Fr Jacob says the Symposium also identified some challenges for the future.
“One of the challenges that the Symposium raised, I would suggest, is that as far as the SVD is concerned, the indiscriminate talk of the prophetic dialogue has to be qualified according to the context,” he says.
“In Asia, the followers of other religions are not prepared to accept our prophetic dialogue, but a dialogue of equality and vulnerability, in the spirit of complementarity and harmony.”
AUS Provincial, Fr Henry Adler SVD, says the Symposium was an important event for the Divine Word Missionaries for several reasons.
“The Ad Gentes document is important to the SVDs because it was at our retreat house at Nemi, outside of Rome, that the document was born and finalised,” he says.
“Secondly, in the work on Ad Gentes, there was only one non-bishop involved in the formulation, and that was the SVD Superior General of the time, Fr Schutter, who was instrumental.
“And finally, the purpose of the Melbourne Symposium was to look back and ask, ‘As a result of Ad Gentes, how has the Church seen its Mission Mandate’?
“The response is that the Church now truly sees itself as Missionary by its very nature and the Symposium also confirmed that we have moved even further and deeper in our understanding of that.
“But we also looked critically at the lights and shadows of the last 50 years.

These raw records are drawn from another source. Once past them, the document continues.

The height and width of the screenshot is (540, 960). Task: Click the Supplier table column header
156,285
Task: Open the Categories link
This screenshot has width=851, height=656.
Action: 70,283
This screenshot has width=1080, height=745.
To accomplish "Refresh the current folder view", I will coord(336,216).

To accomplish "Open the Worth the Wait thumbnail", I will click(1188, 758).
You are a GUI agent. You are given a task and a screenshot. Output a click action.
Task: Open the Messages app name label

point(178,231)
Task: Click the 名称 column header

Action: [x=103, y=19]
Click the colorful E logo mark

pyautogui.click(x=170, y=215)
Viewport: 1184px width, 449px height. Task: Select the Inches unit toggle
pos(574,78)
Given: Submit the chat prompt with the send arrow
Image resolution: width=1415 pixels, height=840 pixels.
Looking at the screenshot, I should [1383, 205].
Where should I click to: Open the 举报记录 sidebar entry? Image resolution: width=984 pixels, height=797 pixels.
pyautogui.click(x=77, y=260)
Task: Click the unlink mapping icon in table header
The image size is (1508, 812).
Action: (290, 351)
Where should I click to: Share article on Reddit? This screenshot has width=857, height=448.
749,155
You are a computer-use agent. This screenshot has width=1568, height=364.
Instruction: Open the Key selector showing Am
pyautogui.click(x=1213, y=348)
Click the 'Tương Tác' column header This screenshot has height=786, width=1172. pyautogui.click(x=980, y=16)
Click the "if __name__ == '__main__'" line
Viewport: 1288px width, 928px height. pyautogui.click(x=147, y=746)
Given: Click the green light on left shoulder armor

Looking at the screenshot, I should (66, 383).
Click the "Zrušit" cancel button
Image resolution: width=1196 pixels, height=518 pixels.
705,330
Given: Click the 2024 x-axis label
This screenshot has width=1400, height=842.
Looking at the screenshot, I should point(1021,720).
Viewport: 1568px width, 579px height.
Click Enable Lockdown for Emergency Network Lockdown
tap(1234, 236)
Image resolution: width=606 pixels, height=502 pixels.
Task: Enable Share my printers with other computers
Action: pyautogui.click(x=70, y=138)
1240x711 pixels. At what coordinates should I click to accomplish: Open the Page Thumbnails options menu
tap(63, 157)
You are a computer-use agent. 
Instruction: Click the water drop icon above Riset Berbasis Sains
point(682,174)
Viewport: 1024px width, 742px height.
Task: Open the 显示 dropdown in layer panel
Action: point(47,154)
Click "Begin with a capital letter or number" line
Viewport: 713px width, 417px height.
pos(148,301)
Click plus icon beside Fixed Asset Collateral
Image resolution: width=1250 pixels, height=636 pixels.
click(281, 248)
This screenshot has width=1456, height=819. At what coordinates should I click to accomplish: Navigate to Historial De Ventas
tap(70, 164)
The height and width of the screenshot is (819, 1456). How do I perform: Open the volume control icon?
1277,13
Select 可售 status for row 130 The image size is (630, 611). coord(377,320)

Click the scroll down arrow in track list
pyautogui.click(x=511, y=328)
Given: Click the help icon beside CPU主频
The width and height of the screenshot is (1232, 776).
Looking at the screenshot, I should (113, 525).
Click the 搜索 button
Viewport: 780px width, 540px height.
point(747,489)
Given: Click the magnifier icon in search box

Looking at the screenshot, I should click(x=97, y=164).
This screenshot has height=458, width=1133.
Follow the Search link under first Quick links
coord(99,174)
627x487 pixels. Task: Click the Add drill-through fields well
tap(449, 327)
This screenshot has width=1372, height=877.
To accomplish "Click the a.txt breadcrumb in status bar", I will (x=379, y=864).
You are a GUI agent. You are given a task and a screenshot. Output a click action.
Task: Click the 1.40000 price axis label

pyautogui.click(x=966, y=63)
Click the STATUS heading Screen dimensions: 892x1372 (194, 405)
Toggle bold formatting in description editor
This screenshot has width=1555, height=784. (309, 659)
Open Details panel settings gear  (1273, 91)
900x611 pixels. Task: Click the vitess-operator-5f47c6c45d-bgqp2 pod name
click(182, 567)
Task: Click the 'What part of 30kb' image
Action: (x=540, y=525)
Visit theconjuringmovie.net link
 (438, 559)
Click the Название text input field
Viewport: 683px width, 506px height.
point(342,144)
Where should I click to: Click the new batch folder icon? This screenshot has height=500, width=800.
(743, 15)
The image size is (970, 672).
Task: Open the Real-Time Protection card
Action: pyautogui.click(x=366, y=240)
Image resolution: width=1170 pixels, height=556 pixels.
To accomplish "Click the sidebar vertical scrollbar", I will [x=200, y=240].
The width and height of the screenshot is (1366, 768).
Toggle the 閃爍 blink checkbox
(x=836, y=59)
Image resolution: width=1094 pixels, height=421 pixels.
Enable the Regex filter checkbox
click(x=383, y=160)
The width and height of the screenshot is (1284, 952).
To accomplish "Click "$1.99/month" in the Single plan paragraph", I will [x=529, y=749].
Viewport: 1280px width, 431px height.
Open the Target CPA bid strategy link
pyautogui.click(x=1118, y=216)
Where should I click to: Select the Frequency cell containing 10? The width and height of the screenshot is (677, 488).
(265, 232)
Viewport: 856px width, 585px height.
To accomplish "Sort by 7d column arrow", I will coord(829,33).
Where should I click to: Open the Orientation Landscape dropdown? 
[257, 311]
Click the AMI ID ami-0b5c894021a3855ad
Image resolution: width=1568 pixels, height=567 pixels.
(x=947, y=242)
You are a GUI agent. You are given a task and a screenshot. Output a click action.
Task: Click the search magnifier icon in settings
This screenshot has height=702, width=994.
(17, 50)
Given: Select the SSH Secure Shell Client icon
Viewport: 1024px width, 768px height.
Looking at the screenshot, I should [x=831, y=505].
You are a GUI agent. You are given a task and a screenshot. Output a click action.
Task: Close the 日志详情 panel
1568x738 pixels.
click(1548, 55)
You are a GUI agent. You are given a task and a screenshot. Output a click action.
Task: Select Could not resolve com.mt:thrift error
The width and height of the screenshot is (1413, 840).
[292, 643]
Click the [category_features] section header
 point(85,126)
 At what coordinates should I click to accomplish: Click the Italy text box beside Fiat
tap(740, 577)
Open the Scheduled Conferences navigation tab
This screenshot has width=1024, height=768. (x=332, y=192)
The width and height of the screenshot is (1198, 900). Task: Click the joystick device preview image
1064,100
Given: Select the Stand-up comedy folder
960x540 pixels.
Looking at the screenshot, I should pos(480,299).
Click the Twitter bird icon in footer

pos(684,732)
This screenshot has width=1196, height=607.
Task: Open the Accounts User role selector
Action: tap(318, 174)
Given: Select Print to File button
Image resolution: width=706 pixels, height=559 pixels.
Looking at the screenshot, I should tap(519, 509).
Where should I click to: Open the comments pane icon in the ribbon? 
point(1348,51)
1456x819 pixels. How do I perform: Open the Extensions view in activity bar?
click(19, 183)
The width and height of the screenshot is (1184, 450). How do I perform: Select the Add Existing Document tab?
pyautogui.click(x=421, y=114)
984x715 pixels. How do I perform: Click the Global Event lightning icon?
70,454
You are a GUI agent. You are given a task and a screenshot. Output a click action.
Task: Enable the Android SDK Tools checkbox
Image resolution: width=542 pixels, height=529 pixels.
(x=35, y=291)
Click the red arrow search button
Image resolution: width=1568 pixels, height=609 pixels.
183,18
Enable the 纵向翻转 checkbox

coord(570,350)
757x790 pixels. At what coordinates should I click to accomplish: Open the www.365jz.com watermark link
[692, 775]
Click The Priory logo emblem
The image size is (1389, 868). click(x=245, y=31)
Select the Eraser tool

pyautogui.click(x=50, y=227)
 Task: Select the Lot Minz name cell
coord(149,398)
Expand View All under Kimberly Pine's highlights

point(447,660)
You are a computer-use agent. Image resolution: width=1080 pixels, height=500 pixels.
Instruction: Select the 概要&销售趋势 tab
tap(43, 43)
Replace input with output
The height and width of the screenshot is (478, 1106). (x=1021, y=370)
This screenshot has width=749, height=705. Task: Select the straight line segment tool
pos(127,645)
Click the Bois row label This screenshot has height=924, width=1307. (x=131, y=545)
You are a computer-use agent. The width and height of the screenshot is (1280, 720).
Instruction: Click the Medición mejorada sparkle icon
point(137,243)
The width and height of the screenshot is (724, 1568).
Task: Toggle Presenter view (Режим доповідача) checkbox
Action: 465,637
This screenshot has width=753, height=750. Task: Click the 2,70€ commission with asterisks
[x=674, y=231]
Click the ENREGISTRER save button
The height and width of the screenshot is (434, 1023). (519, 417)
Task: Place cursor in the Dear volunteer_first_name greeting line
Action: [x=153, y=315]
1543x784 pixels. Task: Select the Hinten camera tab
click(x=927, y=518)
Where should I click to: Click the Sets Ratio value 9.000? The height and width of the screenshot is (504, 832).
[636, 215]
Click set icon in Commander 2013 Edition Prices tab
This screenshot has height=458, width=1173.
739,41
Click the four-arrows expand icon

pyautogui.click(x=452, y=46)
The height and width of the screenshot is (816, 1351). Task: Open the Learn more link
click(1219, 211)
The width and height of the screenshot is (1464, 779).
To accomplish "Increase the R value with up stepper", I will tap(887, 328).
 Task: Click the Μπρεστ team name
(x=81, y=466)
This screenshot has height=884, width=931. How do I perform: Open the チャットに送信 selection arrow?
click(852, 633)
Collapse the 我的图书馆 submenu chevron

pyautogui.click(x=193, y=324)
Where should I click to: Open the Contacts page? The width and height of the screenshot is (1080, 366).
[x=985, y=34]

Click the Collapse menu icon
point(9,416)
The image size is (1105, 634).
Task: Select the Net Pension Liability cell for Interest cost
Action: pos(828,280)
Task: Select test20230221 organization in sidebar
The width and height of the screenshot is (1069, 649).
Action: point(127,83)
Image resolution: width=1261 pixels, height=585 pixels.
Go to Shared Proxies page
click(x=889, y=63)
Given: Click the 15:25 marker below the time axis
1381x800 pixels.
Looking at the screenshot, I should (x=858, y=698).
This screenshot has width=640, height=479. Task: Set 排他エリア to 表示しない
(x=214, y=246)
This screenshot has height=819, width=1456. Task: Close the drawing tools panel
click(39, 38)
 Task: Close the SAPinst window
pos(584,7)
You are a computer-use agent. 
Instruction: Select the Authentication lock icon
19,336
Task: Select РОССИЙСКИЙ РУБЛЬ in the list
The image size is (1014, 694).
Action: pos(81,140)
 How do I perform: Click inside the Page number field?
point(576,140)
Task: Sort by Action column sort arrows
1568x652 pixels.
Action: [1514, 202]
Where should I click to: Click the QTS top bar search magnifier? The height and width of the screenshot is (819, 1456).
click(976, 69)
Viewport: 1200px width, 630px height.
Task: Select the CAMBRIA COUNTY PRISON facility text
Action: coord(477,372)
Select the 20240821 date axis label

Sr Mary John SSpS reminded us in her presentation that the role of women in the Church has not been developed to the extent it should have been and that women are not being used to their full capacity in Church leadership.”
In his homily during the Mass of the Symposium, Fr Henry touched on this again when considering the reading on Jesus’ teaching on divorce, in which he urges the little children to come to him.
“I said that we still can’t see what Jesus is really about until we invite people to consider that women, children and the marginalised are those most affected by the decisions of the Church, even though they have the least say. Jesus would ask us to put those people at the centre of our decisions.”